On the international stage, Finland and Sweden were expected to formally submit a joint application to join the North Atlantic Treaty Organization (NATO) military alliance, a historic reversal of their traditional policy of non-alignment.
As the war nears its third month, Azovstal has become emblematic of the fierce Ukrainian resistance that has repelled the Russian invasion far more effectively than most initially expected, and forced President Vladimir Putin to recalibrate his military aims from taking the capital Kyiv to focusing on the east of the country.
A unit of soldiers had been holding out in the Mariupol plant’s underground maze of tunnels, stalling Russia’s progress through surrounding territory, but on Tuesday Moscow said more than 260 had now surrendered.
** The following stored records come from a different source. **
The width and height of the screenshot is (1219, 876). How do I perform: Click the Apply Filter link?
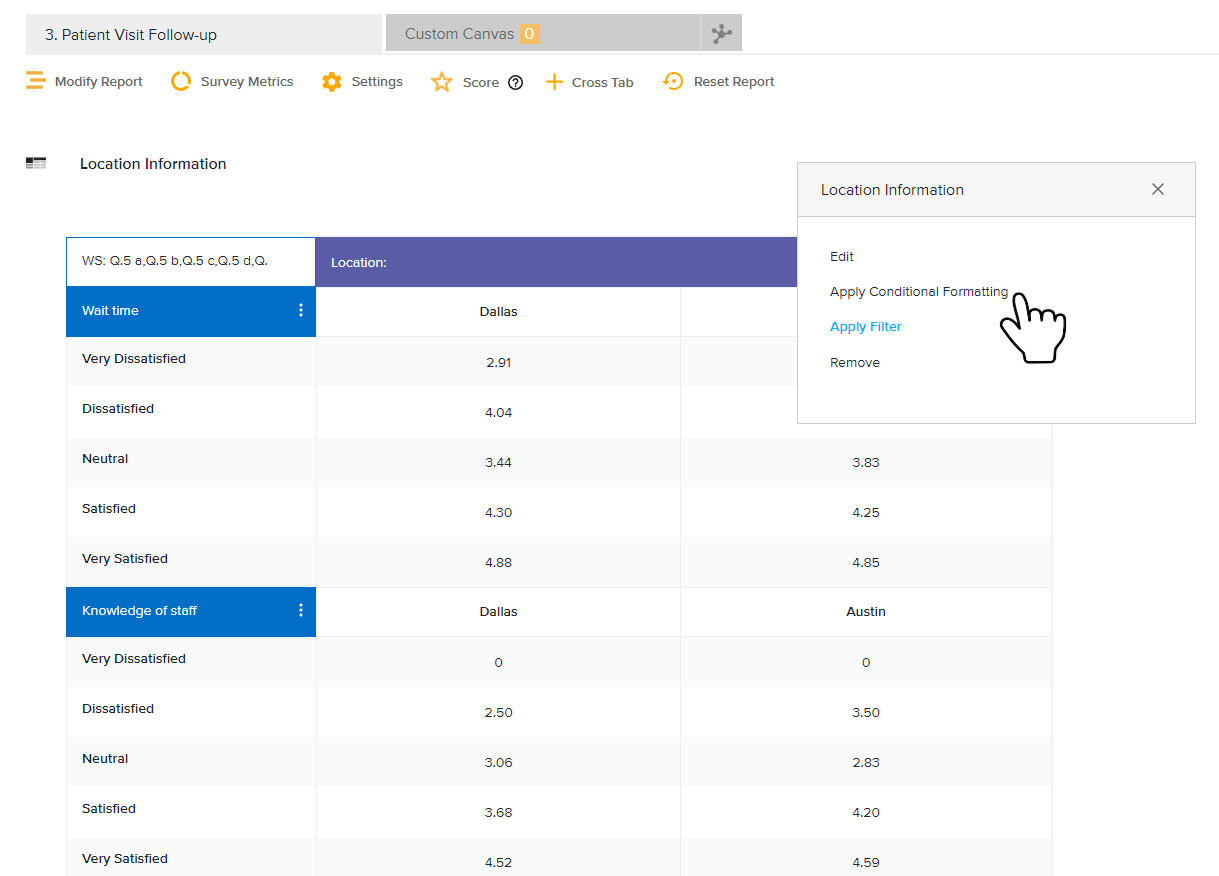pos(865,327)

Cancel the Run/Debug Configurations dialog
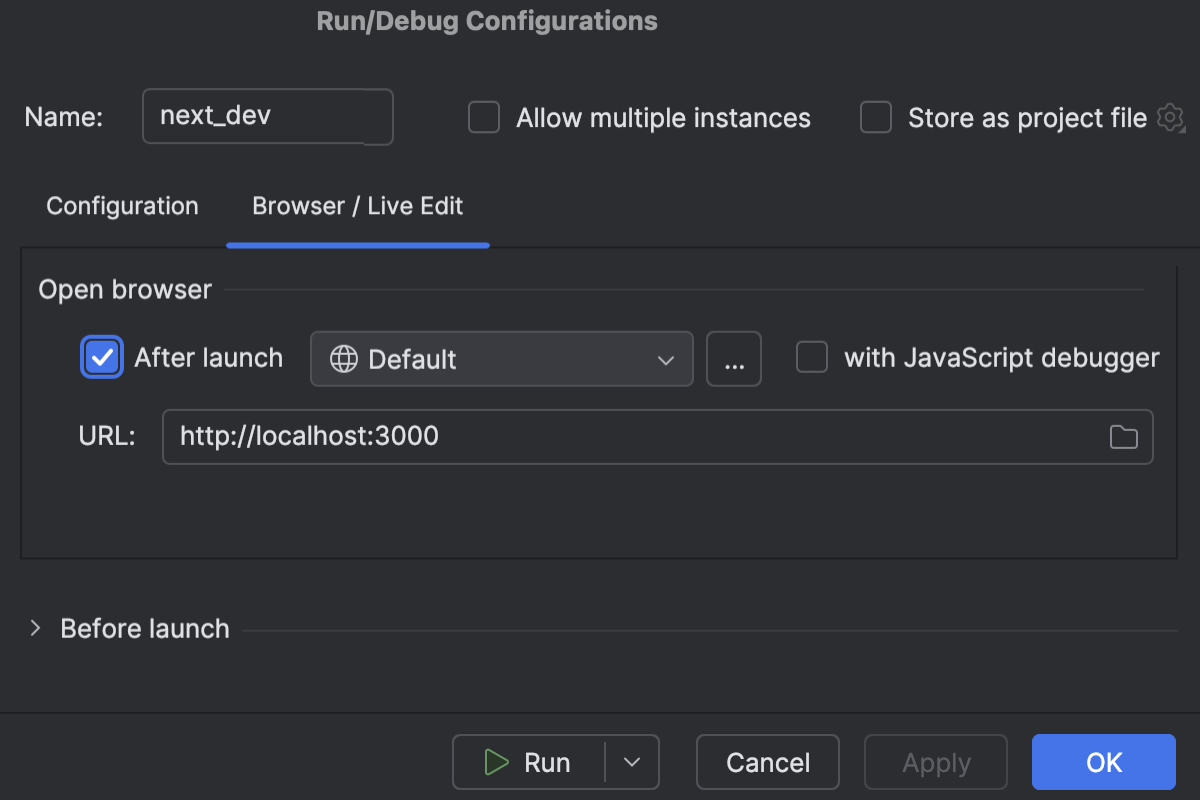767,761
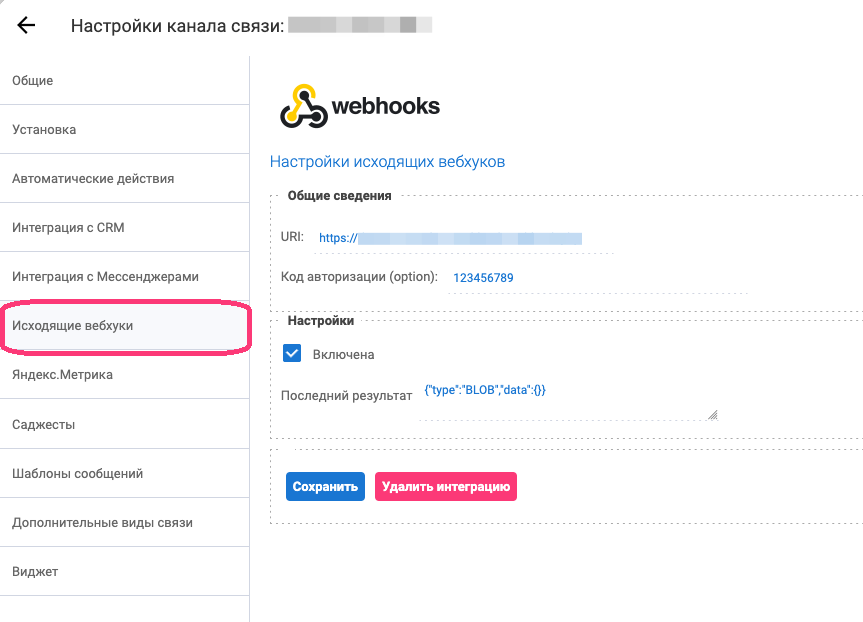Open the Общие settings section

(33, 81)
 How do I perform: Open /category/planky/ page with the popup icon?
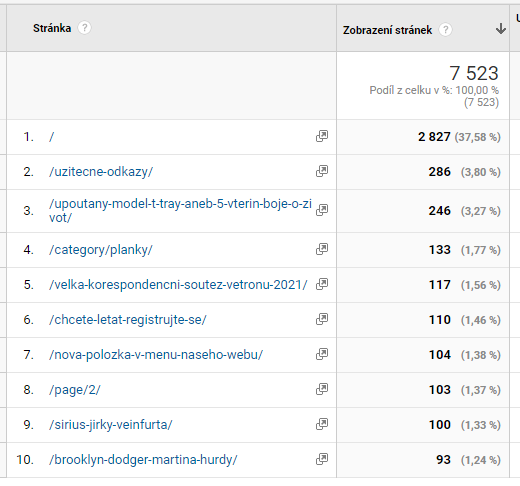(x=322, y=249)
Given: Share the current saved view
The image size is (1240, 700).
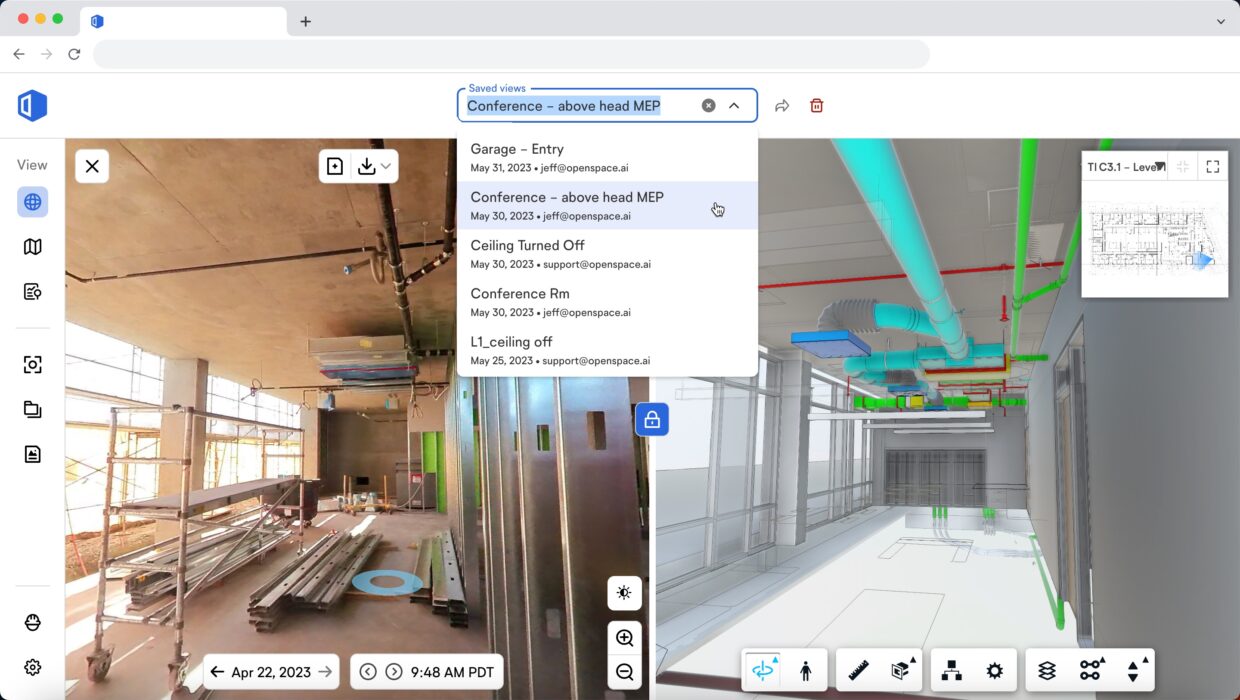Looking at the screenshot, I should coord(781,105).
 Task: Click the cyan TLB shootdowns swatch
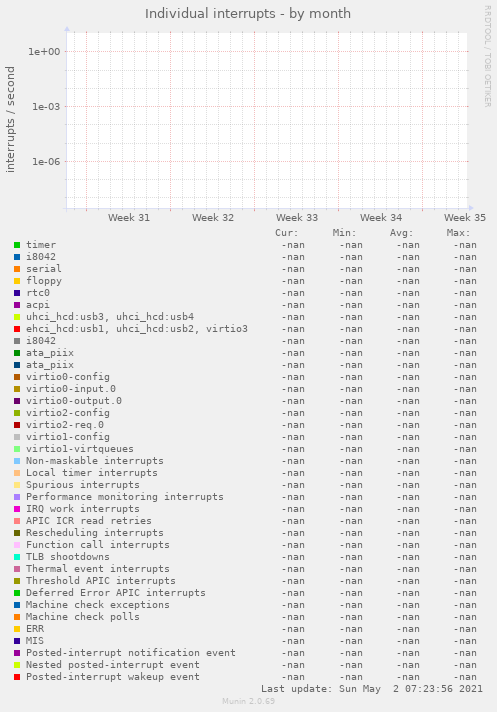tap(17, 557)
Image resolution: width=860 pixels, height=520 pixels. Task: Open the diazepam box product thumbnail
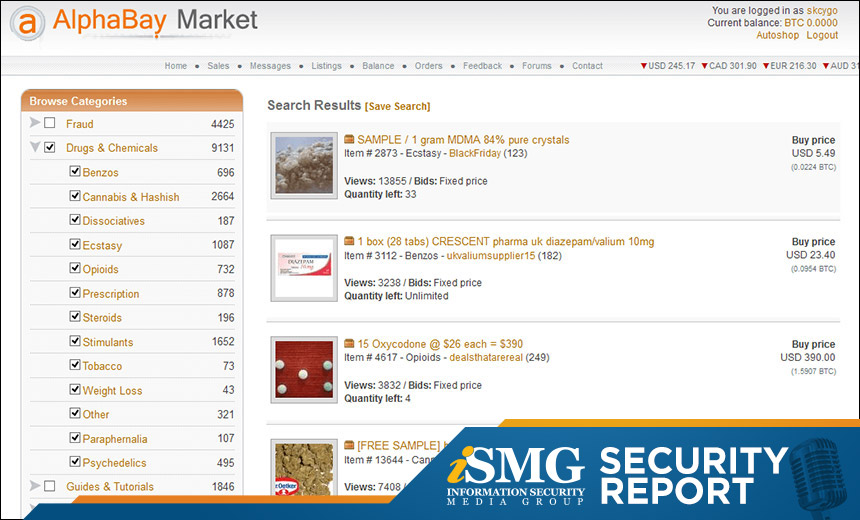tap(304, 268)
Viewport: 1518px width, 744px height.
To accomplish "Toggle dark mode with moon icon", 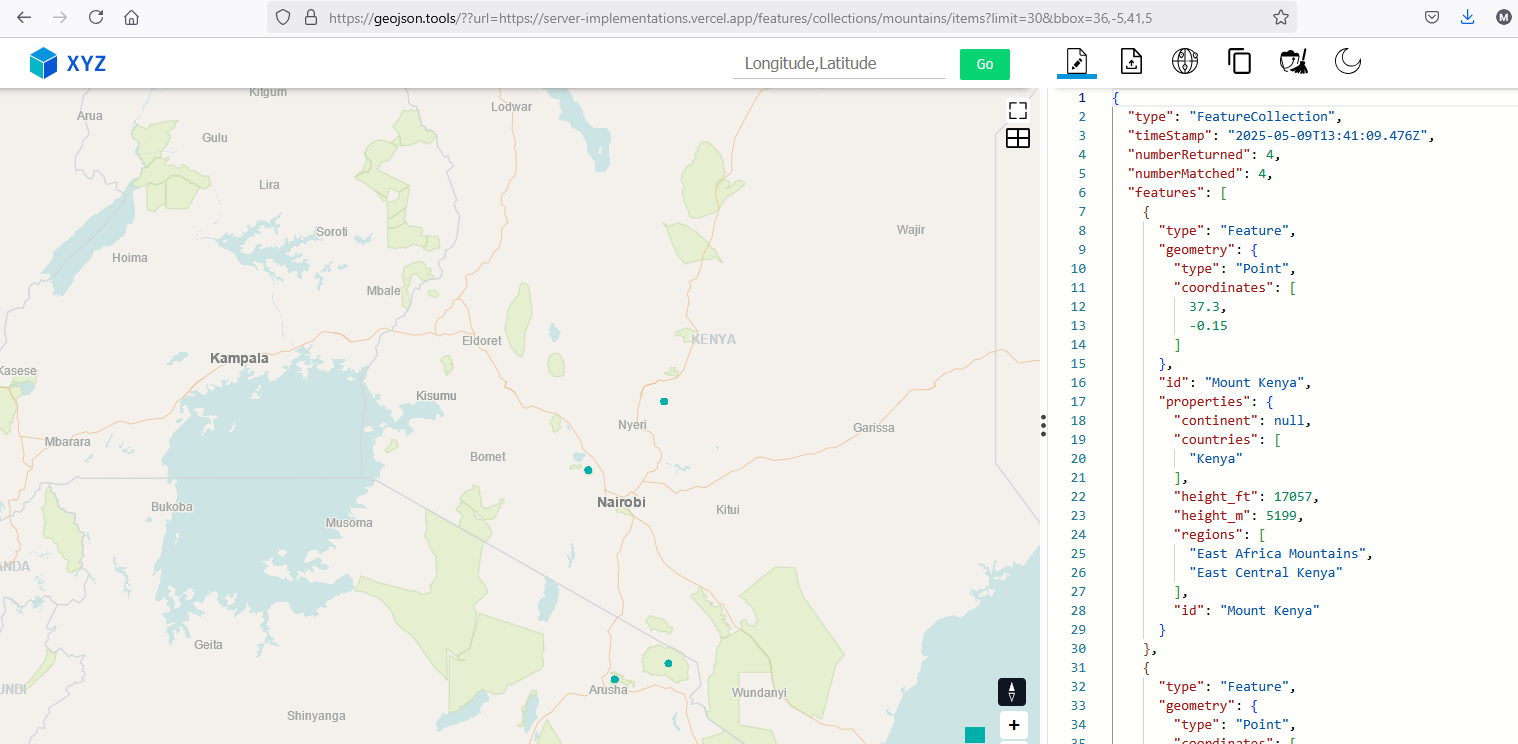I will point(1347,61).
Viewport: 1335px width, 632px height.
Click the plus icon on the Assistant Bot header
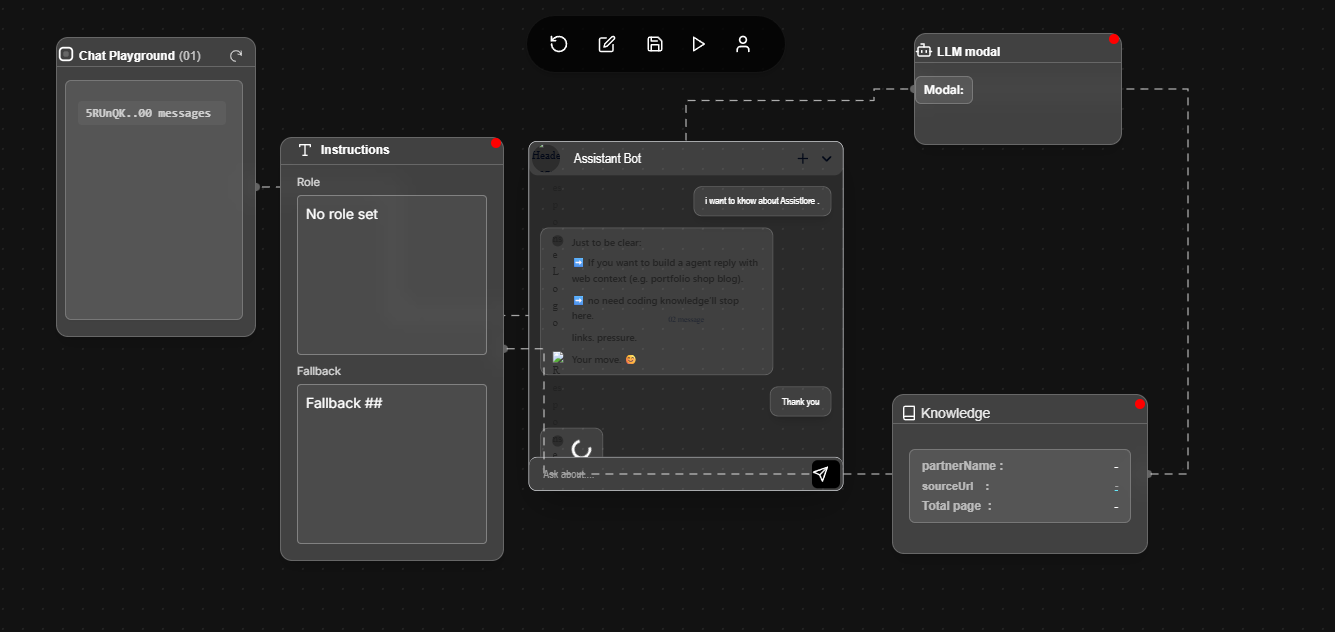[x=802, y=158]
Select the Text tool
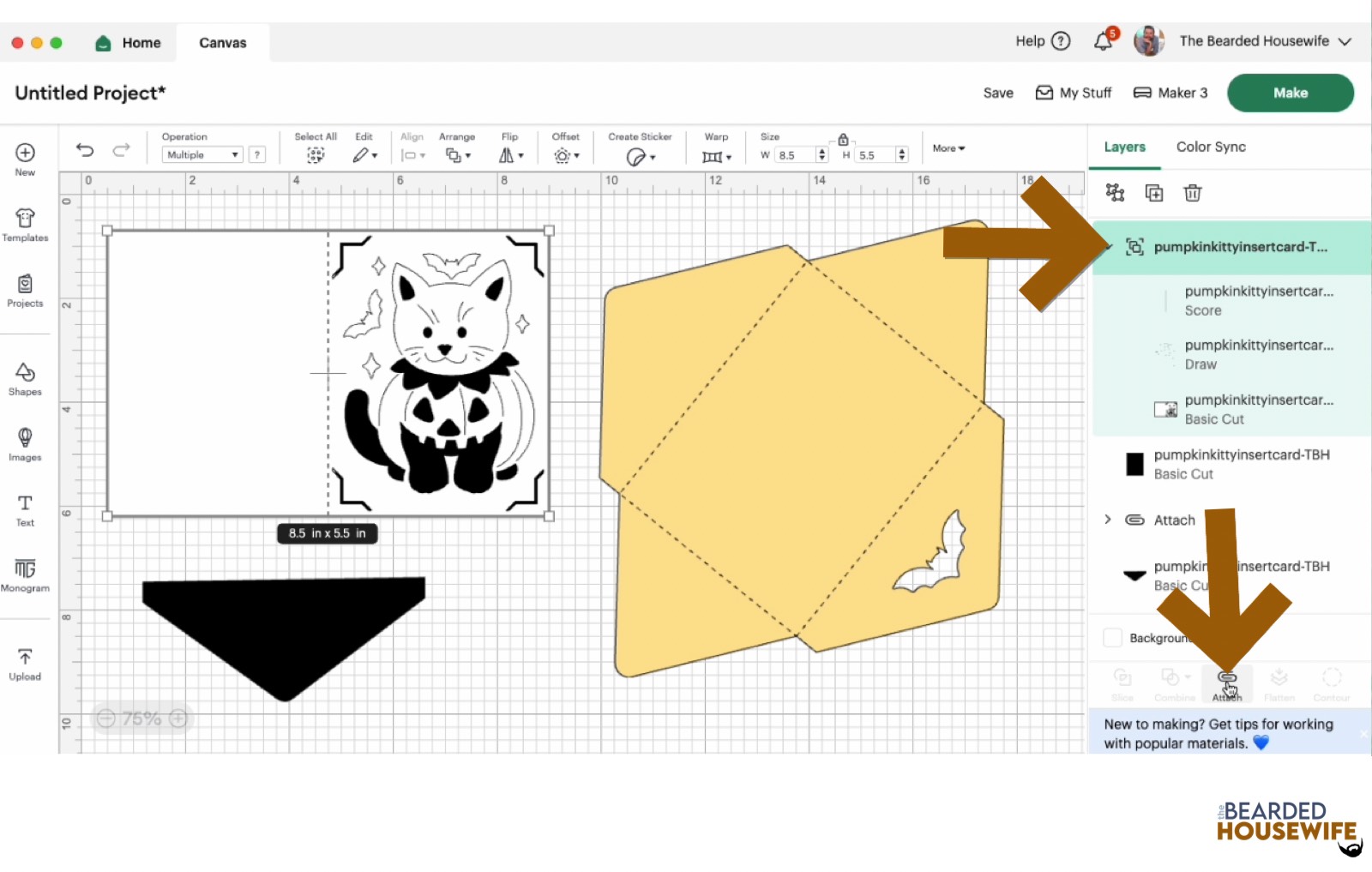Image resolution: width=1372 pixels, height=872 pixels. click(x=25, y=509)
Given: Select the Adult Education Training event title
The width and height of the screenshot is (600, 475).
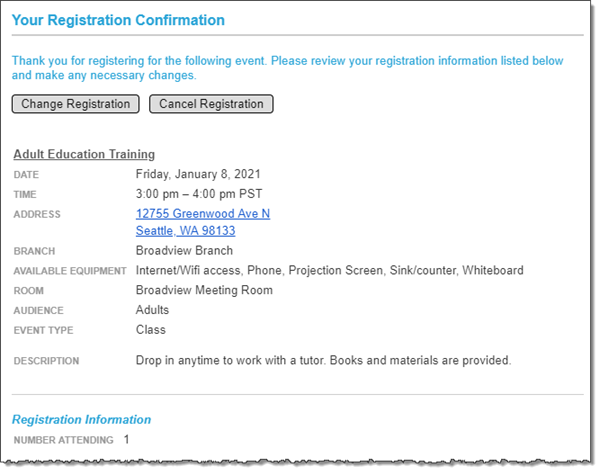Looking at the screenshot, I should pyautogui.click(x=84, y=154).
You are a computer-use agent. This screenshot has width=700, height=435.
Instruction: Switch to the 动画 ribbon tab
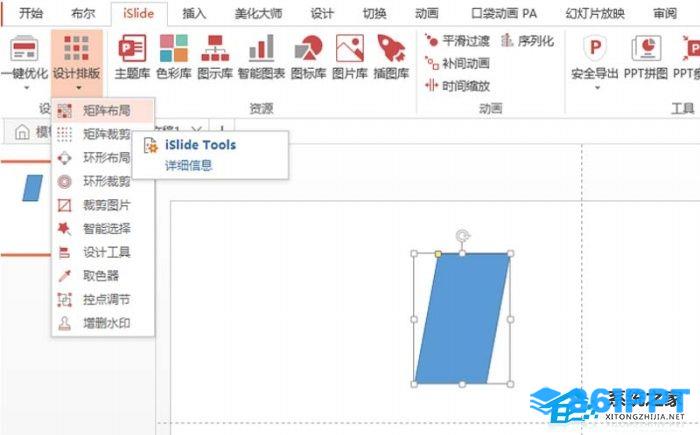click(x=427, y=13)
Kyiv’s defense ministry said it would do “everything necessary” to rescue the undisclosed number of personnel still in the steelworks, but admitted there was no military option available.
“The evacuation mission continues, it is overseen by our military and intelligence,” Ukrainian President Volodymyr Zelensky said in his nightly address. “The most influential international mediators are involved.”
His adviser Oleksiy Arestovich said they would not comment further while the operation was ongoing, in an interview with local television.
“Everything is too fragile there and one careless word can destroy everything,” he said.
Those who have left Azovstal were taken into Russian captivity, including 51 who were heavily wounded, the Russian defense ministry said.
The ministry, which published images showing soldiers on stretchers, said the injured were transported to a hospital in the eastern Donetsk region controlled by pro-Kremlin rebels.
The defense ministry in Kyiv said it was hoping for an “exchange procedure… to repatriate these Ukrainian heroes as quickly as possible.”
But their fate was unclear, with Kremlin spokesman Dmitry Peskov refusing to say whether they would be treated as criminals or prisoners of war.
Putin “guaranteed that they would be treated according to the relevant international laws,” Peskov said.
First war crimes trial
However, Russian forces have been accused of committing a multitude of war crimes since the invasion began.
On Wednesday a 21-year-old soldier will go on trial in Kyiv in the first attempt to prosecute the alleged abuses.
Vadim Shishimarin, from Irkutsk in Siberia, is accused of shooting an unarmed civilian and faces a possible life sentence.
Prosecutors said Shishimarin was commanding a unit in a tank division when his convoy came under attack.
He and four other soldiers stole a car and were traveling through the Sumy region when they encountered a 62-year-old man on a bicycle.
Ordered by one of his companions to kill the cyclist, Shishimarin fired a Kalashnikov assault rifle from the window of the vehicle and “the man died instantly, a few dozen metres from his home,” the statement said.